Making Your Personal Workstations Secure

We’ve written in the past about the precautions and procedures that Cumberland Title uses to keep your information safe while it’s in our hands. But there are also some pretty simple but important steps that everyone can take to keep their personal workstations safe and secure from fraud.

These days, simply locking your office door isn’t enough to stay safe in today’s fast-paced business world. It’s important to remember that cyber thieves aren’t the only threats lurking, and that keeping our workstations themselves from falling prey to threats and risks is also important.

Here are a few steps you can take to keep your workspace protected:

 

  • Don’t leave your office without first clearing off your desk.  It’s important to make sure that confidential data is locked away and not left out in the open. Locking the door to the office is also highly recommended

 

  • Recycle bin vs. Shred bin.  I’m all for recycling, but make sure that the things that are going in the blue bin do not have sensitive information on them. If so, they go in the shred bin (which should also remain locked)

 

  • Passwords:  Yes, it can be a real pain to have and have to remember multiple passwords for different systems, and it may seem convenient to use the same one for all systems, or choose one that’s simple to remember—or even share it with co-workers. Lest we learn nothing from the 2016 Verizon Data Breach Report which confirmed that 63% of confirmed data breaches were a result of weak, default, or stolen passwords.

 

  • Mobile devices.  Where to begin with this one… Imagine losing your work issued cell phone, or having it stolen.
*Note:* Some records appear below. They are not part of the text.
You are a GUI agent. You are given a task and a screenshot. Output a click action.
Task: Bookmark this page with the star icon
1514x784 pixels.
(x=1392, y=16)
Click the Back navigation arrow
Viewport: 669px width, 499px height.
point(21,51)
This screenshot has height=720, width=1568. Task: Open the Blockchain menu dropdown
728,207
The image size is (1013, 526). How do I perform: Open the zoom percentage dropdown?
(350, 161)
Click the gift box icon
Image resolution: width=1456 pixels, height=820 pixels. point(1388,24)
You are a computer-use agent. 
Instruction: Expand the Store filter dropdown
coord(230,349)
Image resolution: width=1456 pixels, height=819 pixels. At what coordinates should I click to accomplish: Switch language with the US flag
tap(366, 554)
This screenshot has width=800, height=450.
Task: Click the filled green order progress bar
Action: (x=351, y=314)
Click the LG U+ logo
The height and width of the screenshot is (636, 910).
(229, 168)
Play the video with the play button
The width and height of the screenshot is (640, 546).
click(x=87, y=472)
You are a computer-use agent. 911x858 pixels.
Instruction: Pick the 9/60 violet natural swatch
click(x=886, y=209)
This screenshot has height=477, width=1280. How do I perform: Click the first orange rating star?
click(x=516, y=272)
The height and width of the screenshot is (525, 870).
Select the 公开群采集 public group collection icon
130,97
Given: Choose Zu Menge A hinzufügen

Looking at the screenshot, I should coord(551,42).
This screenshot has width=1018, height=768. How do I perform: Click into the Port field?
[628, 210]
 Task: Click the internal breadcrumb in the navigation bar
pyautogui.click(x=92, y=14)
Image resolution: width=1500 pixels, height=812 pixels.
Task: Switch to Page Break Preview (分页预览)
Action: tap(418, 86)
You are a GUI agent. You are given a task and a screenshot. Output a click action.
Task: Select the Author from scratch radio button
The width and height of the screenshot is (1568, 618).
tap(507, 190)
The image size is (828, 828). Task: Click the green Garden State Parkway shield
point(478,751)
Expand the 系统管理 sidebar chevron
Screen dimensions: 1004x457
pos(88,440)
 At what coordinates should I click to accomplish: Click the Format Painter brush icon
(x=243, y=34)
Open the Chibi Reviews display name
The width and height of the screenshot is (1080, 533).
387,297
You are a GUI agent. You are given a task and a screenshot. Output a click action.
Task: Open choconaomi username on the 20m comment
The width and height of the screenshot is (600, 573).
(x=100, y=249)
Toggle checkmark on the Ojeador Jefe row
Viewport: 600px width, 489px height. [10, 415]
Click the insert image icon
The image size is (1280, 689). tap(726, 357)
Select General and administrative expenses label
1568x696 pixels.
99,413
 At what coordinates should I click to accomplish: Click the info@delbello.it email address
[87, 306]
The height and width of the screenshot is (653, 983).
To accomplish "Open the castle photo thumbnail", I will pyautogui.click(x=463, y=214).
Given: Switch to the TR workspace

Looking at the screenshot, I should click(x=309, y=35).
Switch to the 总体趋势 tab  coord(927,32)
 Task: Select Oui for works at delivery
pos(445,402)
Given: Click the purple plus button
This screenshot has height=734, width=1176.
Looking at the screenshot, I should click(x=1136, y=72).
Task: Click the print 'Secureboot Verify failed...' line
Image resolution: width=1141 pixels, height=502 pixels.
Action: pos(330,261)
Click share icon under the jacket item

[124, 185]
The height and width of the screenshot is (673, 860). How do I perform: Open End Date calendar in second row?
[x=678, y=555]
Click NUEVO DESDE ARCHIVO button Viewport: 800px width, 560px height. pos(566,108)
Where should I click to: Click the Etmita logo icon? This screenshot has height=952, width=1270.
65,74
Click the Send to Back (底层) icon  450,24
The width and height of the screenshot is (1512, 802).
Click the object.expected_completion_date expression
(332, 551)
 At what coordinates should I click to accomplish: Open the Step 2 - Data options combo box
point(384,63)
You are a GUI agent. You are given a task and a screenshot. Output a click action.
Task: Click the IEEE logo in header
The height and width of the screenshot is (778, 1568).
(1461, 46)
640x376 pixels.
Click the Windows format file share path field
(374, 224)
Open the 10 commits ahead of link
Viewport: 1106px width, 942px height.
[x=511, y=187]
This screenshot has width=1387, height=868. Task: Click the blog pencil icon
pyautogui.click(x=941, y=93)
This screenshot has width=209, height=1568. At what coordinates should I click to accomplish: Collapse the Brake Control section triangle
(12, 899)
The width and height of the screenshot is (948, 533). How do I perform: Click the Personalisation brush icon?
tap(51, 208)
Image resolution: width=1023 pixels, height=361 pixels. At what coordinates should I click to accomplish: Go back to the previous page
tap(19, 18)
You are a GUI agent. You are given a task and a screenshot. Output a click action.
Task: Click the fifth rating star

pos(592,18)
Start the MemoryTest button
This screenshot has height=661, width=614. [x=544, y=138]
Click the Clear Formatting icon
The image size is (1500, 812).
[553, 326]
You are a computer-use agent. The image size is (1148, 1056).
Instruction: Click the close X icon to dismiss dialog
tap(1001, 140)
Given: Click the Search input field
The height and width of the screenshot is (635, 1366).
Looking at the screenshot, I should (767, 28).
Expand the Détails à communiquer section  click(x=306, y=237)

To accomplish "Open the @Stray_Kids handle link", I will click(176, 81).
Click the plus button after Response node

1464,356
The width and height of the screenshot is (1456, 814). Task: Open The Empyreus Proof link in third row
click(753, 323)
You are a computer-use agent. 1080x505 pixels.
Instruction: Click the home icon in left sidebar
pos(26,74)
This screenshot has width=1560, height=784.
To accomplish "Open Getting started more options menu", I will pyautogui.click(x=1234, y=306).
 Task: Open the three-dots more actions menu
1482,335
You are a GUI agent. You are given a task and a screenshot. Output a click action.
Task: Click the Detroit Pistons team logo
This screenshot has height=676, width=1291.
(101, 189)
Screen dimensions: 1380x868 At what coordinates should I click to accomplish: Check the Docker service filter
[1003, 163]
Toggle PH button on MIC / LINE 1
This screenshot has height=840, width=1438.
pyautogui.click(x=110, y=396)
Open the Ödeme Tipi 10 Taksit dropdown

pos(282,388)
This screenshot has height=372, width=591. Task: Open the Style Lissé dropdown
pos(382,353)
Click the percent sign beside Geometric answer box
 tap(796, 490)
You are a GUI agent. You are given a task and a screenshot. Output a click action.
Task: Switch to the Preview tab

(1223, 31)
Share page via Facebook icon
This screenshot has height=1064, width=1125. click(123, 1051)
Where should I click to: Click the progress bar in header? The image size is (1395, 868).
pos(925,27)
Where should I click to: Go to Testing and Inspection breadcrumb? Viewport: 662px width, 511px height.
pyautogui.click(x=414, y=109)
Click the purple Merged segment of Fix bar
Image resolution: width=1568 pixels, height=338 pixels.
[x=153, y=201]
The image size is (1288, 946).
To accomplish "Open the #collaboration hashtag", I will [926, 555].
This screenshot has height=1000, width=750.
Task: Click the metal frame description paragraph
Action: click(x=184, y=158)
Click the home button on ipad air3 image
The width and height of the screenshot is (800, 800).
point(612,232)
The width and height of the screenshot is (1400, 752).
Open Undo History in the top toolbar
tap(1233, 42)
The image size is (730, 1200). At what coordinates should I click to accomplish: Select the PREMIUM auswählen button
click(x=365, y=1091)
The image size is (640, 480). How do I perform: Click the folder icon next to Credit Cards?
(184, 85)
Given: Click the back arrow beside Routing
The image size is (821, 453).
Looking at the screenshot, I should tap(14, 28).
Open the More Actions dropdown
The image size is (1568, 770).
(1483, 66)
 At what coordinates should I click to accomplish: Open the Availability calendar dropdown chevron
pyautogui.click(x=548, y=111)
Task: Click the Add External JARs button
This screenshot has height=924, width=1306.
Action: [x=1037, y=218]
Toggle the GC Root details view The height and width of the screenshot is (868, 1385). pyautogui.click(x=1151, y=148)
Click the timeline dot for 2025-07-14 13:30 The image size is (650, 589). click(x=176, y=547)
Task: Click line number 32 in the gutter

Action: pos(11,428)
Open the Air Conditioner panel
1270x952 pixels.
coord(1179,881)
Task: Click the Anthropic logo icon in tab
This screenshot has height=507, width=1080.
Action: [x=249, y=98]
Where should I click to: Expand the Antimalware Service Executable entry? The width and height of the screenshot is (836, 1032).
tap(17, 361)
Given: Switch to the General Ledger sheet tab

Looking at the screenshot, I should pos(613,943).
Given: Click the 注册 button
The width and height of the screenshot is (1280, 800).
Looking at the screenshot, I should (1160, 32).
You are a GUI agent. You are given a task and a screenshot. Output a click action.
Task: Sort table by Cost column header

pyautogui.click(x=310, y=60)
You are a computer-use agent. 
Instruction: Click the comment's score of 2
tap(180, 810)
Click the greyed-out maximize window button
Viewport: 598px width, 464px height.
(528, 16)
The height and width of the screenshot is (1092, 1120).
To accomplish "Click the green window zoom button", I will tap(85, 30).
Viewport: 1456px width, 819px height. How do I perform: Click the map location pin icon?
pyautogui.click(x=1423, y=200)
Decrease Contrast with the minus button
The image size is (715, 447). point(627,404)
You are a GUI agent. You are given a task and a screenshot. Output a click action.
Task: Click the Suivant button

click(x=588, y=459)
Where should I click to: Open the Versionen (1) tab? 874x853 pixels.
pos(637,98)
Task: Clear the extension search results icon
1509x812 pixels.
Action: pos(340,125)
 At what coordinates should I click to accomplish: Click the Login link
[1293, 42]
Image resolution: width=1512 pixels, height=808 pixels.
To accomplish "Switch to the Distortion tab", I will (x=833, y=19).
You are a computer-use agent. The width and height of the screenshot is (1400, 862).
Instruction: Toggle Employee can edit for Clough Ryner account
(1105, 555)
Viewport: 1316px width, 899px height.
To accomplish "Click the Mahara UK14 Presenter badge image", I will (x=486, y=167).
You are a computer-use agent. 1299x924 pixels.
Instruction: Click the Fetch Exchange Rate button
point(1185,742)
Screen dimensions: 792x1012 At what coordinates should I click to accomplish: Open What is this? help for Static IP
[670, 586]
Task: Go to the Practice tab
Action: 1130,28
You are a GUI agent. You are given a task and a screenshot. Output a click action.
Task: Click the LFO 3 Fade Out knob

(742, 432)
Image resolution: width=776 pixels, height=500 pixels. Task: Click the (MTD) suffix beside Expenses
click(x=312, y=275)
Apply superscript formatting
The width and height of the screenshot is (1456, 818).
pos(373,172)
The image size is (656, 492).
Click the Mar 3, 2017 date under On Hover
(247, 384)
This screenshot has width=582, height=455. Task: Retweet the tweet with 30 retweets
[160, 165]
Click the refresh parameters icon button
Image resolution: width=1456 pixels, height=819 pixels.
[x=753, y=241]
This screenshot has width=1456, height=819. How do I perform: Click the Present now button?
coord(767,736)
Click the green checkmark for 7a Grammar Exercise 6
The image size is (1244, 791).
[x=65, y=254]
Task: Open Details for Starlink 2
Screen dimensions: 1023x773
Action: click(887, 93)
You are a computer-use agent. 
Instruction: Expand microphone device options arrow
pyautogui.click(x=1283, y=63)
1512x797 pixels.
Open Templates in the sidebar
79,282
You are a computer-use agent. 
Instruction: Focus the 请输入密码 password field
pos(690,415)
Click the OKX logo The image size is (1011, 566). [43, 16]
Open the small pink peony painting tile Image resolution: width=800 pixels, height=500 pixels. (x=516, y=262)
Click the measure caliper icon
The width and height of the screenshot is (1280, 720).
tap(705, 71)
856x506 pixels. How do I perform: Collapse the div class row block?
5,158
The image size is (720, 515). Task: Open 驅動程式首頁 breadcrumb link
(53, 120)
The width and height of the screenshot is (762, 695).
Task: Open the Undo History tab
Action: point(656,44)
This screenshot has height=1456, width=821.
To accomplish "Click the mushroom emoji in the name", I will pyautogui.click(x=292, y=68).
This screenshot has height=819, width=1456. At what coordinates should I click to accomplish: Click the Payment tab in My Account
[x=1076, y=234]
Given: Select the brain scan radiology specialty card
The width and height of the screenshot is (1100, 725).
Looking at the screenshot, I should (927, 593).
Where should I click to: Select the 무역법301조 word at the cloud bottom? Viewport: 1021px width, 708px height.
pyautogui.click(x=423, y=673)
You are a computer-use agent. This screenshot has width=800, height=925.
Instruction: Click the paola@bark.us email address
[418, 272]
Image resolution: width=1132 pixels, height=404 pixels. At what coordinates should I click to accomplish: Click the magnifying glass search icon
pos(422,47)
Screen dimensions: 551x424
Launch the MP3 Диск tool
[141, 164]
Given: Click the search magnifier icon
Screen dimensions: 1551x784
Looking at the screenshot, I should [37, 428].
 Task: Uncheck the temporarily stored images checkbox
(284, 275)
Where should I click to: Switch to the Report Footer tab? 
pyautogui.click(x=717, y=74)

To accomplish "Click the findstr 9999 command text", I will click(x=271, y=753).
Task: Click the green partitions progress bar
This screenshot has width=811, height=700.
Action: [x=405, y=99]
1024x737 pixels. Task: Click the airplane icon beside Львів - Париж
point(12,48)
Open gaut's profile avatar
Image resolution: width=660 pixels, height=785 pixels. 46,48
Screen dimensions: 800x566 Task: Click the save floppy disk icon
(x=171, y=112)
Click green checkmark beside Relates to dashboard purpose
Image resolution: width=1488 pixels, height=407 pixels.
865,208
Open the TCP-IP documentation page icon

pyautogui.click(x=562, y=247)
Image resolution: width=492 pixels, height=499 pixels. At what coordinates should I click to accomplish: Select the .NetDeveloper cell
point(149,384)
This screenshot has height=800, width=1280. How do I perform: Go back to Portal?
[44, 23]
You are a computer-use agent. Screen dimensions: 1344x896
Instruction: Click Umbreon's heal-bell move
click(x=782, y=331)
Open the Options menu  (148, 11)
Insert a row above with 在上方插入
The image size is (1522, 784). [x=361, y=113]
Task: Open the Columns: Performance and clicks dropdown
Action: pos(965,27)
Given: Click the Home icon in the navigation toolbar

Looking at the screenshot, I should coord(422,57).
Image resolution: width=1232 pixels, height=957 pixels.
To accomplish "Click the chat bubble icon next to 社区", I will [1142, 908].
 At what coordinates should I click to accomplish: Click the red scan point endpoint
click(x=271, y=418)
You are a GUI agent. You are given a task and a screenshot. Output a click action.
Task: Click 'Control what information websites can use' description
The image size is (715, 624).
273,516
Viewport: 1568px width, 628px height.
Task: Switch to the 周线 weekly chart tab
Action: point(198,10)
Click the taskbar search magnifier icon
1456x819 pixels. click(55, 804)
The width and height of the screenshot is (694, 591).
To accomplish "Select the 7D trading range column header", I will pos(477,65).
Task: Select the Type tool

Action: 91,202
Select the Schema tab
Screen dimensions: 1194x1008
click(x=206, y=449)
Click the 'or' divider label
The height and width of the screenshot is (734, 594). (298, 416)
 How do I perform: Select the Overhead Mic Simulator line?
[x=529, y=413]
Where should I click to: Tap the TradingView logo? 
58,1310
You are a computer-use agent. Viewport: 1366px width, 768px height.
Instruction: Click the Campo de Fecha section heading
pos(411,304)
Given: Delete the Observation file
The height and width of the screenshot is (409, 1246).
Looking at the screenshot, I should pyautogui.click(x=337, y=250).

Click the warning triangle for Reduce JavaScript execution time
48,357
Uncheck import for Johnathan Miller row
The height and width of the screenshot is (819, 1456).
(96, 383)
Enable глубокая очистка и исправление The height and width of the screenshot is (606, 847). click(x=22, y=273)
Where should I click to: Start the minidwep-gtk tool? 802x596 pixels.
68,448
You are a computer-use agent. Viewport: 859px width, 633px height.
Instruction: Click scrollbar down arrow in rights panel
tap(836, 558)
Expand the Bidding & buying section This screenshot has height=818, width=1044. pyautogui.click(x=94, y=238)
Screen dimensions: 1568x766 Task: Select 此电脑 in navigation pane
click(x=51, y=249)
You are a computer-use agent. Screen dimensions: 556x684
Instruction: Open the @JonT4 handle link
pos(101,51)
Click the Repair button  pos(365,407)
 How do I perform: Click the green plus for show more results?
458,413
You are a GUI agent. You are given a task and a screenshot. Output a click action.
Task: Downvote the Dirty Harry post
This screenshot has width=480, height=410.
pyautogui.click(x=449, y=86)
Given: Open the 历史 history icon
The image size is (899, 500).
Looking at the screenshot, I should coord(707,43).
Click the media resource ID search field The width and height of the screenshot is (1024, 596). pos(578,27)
Treat this device like you should your work computer, and lock it up! That’s right, password protect that sucker, too. And remember to back up that data in the event it is lost or stolen. A leading study showed that in the event of thefts involving mobile devices, 25% occur in cars and transportation, 23% in the office, and 15% in airports and hotels.

 

  • Working in public on a laptop.  Thieves are opportunists who will seize any opportunity, especially when you make it so tempting and easy for them. They are not above looking over your shoulder at your screen or stealing hardcopy papers you may have lying next to you, should you step away for only a second to grab an extra sugar for your coffee. Don’t make it any easier for them.